筆者らは、ビジネス界における実務と、アカデミックな研究の両方に深く関わってきた大学教員だ。その立場から、企業が環境と社会への配慮をビジネス戦略に織り込むことに関して際立った成功を収めるための条件を研究してきた。そうした研究を通じて明らかになったのは、カギを握る要素が組織文化だということだった。
ここで組織文化が大きな意味を持つのは、従業員のマインドセットと行動を形づくる基礎的な前提認識と共通の価値観、そして規範を生むのが文化であるからだ。企業は、パーパス重視を言葉の上で標榜していたとしても、そのパーパスに沿った文化による下支えがなければ、従業員は日々の職務の中でその共通の価値観を実践に移す後押しが得られない。その点、筆者らの研究によれば、パーパスを文化にうまく取り込むために重要なのは以下の3つの戦略である。

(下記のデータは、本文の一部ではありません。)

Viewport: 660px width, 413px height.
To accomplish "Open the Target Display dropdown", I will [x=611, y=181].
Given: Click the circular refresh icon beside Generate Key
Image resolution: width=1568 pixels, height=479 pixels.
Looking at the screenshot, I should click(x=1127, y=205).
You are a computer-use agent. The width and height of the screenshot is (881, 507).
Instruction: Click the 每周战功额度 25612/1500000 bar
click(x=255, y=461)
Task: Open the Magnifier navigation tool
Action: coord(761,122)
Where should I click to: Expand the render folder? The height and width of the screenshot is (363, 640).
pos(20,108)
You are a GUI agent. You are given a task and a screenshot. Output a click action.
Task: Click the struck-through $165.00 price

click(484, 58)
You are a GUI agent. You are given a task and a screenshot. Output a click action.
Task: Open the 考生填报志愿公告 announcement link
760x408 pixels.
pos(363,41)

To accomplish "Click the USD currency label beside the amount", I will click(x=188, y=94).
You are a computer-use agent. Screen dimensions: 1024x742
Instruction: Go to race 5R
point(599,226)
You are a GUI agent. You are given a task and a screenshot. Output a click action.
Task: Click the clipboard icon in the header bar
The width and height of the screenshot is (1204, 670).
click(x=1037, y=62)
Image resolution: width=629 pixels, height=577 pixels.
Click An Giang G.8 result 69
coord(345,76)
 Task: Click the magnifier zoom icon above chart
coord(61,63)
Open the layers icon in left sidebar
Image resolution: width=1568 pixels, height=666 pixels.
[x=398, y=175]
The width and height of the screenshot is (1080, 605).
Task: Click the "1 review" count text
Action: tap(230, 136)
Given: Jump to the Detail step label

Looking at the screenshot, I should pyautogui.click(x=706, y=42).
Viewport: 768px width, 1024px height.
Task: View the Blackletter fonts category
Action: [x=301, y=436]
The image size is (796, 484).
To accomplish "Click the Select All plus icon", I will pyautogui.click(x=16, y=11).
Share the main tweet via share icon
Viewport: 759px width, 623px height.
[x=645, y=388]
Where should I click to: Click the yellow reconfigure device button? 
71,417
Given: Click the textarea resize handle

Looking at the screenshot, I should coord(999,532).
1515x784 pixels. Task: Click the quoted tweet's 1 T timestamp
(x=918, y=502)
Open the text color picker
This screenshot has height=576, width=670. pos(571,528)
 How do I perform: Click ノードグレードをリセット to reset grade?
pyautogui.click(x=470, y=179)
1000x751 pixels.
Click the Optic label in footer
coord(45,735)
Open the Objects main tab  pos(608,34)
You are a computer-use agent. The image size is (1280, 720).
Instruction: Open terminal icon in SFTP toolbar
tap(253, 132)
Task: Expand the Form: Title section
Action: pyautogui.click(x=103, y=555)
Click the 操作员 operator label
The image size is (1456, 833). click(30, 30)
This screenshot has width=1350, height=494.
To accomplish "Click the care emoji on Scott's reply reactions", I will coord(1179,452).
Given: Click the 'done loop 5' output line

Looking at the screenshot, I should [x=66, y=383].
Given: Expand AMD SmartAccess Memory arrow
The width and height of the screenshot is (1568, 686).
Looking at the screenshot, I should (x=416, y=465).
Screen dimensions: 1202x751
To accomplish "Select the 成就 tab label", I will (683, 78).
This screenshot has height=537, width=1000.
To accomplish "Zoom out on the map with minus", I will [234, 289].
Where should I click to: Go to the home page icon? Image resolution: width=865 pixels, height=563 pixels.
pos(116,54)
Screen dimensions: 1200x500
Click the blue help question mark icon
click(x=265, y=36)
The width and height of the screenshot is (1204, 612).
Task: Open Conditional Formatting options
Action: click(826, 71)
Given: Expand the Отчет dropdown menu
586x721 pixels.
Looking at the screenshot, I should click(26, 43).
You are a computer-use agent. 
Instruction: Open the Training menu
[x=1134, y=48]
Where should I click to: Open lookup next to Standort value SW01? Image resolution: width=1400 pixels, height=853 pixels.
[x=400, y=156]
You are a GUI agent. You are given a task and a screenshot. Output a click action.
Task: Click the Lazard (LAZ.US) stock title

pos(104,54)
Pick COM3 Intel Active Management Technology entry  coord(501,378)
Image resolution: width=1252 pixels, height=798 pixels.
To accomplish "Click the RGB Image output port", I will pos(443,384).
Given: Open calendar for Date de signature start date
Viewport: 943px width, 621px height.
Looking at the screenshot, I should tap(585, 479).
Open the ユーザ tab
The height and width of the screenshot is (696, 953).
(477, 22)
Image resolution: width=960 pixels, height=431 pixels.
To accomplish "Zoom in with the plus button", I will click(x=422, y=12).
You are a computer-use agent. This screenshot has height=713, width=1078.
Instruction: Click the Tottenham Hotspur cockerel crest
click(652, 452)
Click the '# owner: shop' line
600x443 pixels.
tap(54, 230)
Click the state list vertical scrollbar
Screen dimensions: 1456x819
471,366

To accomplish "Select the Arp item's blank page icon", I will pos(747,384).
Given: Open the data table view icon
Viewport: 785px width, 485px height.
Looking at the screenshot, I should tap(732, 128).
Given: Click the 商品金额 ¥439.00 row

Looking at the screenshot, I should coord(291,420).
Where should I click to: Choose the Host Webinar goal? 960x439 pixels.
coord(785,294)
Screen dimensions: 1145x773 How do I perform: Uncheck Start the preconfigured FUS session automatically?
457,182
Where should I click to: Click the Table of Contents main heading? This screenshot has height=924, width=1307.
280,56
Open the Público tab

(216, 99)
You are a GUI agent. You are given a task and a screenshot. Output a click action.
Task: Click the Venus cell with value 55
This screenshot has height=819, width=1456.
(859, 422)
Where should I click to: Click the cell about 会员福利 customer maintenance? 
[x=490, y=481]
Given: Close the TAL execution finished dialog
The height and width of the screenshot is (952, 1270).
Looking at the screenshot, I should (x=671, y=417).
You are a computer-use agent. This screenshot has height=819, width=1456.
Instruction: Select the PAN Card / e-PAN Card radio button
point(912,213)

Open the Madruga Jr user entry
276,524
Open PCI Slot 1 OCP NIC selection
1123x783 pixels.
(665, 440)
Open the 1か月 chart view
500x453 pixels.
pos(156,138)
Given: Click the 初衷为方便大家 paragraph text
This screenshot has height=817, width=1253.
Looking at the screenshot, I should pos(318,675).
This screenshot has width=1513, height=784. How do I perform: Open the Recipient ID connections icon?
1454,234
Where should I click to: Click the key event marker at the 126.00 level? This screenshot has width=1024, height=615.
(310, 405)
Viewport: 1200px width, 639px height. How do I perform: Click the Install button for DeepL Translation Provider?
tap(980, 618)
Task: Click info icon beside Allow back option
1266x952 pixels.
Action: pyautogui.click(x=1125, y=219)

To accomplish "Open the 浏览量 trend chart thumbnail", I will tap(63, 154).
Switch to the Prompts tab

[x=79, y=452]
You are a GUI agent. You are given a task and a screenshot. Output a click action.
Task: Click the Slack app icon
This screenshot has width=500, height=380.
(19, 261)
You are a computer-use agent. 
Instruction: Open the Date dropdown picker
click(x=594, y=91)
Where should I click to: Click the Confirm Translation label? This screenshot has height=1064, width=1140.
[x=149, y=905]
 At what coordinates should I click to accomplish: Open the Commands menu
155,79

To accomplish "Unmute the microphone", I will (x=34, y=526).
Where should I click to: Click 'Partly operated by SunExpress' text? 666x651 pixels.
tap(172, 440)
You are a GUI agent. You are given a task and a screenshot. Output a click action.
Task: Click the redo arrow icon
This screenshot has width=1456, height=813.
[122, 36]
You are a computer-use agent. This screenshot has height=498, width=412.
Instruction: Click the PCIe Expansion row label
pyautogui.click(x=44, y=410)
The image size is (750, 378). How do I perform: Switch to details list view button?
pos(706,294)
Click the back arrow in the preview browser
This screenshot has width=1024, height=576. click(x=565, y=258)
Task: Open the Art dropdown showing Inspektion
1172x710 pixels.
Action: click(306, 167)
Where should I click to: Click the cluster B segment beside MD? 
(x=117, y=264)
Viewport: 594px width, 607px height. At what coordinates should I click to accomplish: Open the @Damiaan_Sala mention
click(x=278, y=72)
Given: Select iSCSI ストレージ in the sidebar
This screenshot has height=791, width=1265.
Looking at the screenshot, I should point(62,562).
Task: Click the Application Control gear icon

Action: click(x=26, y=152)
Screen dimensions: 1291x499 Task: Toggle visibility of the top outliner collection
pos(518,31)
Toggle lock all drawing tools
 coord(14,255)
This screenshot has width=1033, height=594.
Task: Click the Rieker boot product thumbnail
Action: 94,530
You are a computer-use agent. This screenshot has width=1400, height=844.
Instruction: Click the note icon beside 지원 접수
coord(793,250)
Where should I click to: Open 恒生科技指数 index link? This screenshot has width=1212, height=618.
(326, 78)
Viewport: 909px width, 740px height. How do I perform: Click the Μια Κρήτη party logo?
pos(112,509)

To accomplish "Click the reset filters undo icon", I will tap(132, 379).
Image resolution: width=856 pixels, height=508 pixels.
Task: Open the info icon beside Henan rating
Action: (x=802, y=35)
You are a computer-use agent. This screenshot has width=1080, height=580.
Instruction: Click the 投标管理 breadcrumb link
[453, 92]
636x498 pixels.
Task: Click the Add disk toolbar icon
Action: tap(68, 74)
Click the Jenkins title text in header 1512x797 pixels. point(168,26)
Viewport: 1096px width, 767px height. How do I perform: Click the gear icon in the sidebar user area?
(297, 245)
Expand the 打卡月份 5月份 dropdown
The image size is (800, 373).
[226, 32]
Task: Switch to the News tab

すべての組織階層におけるすべてのリーダーがパーパスを実践する
パーパスドリブンの文化の下でリーダーの役割を務める人たちは、ある重要な責任を負っている。その責任とは、自社のパーパスと価値観を明確に伝達し、それを嘘偽りなく実践することである。
ここで言うリーダーとは、チームにおける調整や意思決定を行い、リソース配分に責任を持つ人物すべてのことだ。すべての組織階層のリーダーは、パーパスおよび価値観と業績を明確に結びつける一方で、より大きなミッションを追求するために短期的に犠牲を払わなくてはならない状況を受け入れ、パーパスドリブンの取り組みについて回る難題を乗り切る必要がある。そのために、リーダーは以下のことを実行すればよい。
パーパスと業績を結びつける
パーパスドリブンの組織が成功を収めるためには、そのパーパスが戦略およびオペレーションと真に合致していなくてはならない。そうした合致を生み出すために、企業はさまざまな手段を用いている。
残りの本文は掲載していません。